§ **RECORDED DATA**
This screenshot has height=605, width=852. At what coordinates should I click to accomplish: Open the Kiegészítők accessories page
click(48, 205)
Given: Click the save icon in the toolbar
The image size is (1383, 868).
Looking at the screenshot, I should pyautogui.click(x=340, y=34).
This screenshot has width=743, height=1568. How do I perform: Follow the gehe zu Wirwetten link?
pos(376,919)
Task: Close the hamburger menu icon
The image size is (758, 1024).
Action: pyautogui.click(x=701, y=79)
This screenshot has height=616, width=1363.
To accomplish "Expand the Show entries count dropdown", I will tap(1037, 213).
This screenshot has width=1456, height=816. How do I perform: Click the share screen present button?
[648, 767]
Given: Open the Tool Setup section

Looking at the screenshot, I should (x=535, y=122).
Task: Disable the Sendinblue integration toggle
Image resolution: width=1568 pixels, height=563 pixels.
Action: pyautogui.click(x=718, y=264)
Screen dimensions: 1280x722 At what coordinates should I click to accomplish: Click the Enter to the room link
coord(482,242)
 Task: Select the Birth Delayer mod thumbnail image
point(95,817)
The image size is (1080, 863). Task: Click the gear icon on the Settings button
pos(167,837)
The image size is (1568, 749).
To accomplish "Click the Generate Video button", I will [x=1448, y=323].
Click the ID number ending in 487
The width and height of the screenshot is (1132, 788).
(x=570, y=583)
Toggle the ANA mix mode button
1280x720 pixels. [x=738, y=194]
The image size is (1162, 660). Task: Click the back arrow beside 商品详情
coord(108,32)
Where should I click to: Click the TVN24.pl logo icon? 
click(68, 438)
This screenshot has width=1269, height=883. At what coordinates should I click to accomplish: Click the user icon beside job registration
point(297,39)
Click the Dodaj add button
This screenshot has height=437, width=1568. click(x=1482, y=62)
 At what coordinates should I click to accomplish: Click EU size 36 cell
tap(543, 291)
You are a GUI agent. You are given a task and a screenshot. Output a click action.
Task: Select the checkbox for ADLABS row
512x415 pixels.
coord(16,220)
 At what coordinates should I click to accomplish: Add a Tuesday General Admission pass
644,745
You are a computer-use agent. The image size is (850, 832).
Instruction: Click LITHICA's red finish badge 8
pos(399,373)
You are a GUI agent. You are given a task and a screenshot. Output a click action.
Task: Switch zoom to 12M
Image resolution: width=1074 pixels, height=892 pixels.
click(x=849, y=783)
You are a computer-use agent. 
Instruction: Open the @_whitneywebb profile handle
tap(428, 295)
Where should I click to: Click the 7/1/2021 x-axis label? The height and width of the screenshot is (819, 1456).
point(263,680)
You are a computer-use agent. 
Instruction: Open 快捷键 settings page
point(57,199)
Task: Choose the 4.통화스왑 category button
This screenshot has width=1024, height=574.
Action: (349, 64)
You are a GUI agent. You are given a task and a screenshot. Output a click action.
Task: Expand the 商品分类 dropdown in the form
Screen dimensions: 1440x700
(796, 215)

§ **BRIEF**
Please set down again, word for word, only the lines from the start of the entries through the line with "You are a computer-use agent. The", both ends included.

§ **SOLUTION FOR THIS PROBLEM**
This screenshot has height=605, width=852. At what coordinates should I click to accomplish: Open the Kiegészítők accessories page
click(48, 205)
Given: Click the save icon in the toolbar
The image size is (1383, 868).
Looking at the screenshot, I should pyautogui.click(x=340, y=34).
This screenshot has width=743, height=1568. How do I perform: Follow the gehe zu Wirwetten link?
pos(376,919)
Task: Close the hamburger menu icon
The image size is (758, 1024).
Action: pyautogui.click(x=701, y=79)
This screenshot has height=616, width=1363.
To accomplish "Expand the Show entries count dropdown", I will tap(1037, 213).
This screenshot has width=1456, height=816. How do I perform: Click the share screen present button?
[648, 767]
Given: Open the Tool Setup section

Looking at the screenshot, I should (x=535, y=122).
Task: Disable the Sendinblue integration toggle
Image resolution: width=1568 pixels, height=563 pixels.
Action: pyautogui.click(x=718, y=264)
Screen dimensions: 1280x722 At what coordinates should I click to accomplish: Click the Enter to the room link
coord(482,242)
 Task: Select the Birth Delayer mod thumbnail image
point(95,817)
The image size is (1080, 863). Task: Click the gear icon on the Settings button
pos(167,837)
The image size is (1568, 749).
To accomplish "Click the Generate Video button", I will [x=1448, y=323].
Click the ID number ending in 487
The width and height of the screenshot is (1132, 788).
(x=570, y=583)
Toggle the ANA mix mode button
1280x720 pixels. [x=738, y=194]
The image size is (1162, 660). Task: Click the back arrow beside 商品详情
coord(108,32)
Where should I click to: Click the TVN24.pl logo icon? 
click(68, 438)
This screenshot has width=1269, height=883. At what coordinates should I click to accomplish: Click the user icon beside job registration
point(297,39)
Click the Dodaj add button
This screenshot has height=437, width=1568. click(x=1482, y=62)
 At what coordinates should I click to accomplish: Click EU size 36 cell
tap(543, 291)
You are a GUI agent. You are given a task and a screenshot. Output a click action.
Task: Select the checkbox for ADLABS row
512x415 pixels.
coord(16,220)
 At what coordinates should I click to accomplish: Add a Tuesday General Admission pass
644,745
You are a computer-use agent. The image size is (850, 832).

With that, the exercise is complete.